Yan Changhui, Honavar Vasant, Dobbs Drena
Artificial Intelligence Research Laboratory, Iowa State University, Atanasoff Hall 226, Ames, IA 50011-1040, USA.
Neural Comput Appl. 2004 Jun 1;13(2):123-129. doi: 10.1007/s00521-004-0414-3.
In this paper, we describe a machine learning approach for sequence-based prediction of protein-protein interaction sites. A support vector machine (SVM) classifier was trained to predict whether or not a surface residue is an interface residue (i.e., is located in the protein-protein interaction surface), based on the identity of the target residue and its ten sequence neighbors. Separate classifiers were trained on proteins from two categories of complexes, antibody-antigen and protease-inhibitor. The effectiveness of each classifier was evaluated using leave-one-out (jack-knife) cross-validation. Interface and non-interface residues were classified with relatively high sensitivity (82.3% and 78.5%) and specificity (81.0% and 77.6%) for proteins in the antigen-antibody and protease-inhibitor complexes, respectively. The correlation between predicted and actual labels was 0.430 and 0.462, indicating that the method performs substantially better than chance (zero correlation). Combined with recently developed methods for identification of surface residues from sequence information, this offers a promising approach to predict residues involved in protein-protein interactions from sequence information alone.

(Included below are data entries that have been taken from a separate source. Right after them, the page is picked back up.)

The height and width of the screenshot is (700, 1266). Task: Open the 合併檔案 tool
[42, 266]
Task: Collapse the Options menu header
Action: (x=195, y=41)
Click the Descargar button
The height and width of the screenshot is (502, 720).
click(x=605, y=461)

在本文中,我们描述了一种基于序列预测蛋白质-蛋白质相互作用位点的机器学习方法。训练了一个支持向量机(SVM)分类器,以根据目标残基及其十个序列邻域的同一性来预测表面残基是否为界面残基(即位于蛋白质-蛋白质相互作用表面)。针对来自抗体-抗原和蛋白酶-抑制剂两类复合物的蛋白质分别训练了分类器。使用留一法(刀切法)交叉验证评估每个分类器的有效性。对于抗原-抗体和蛋白酶-抑制剂复合物中的蛋白质,界面残基和非界面残基的分类分别具有相对较高的灵敏度(82.3%和78.5%)和特异性(81.0%和77.6%)。预测标签与实际标签之间的相关性分别为0.430和0.462,表明该方法的性能明显优于随机猜测(零相关性)。结合最近开发的从序列信息中识别表面残基的方法,这为仅从序列信息预测参与蛋白质-蛋白质相互作用的残基提供了一种有前景的方法。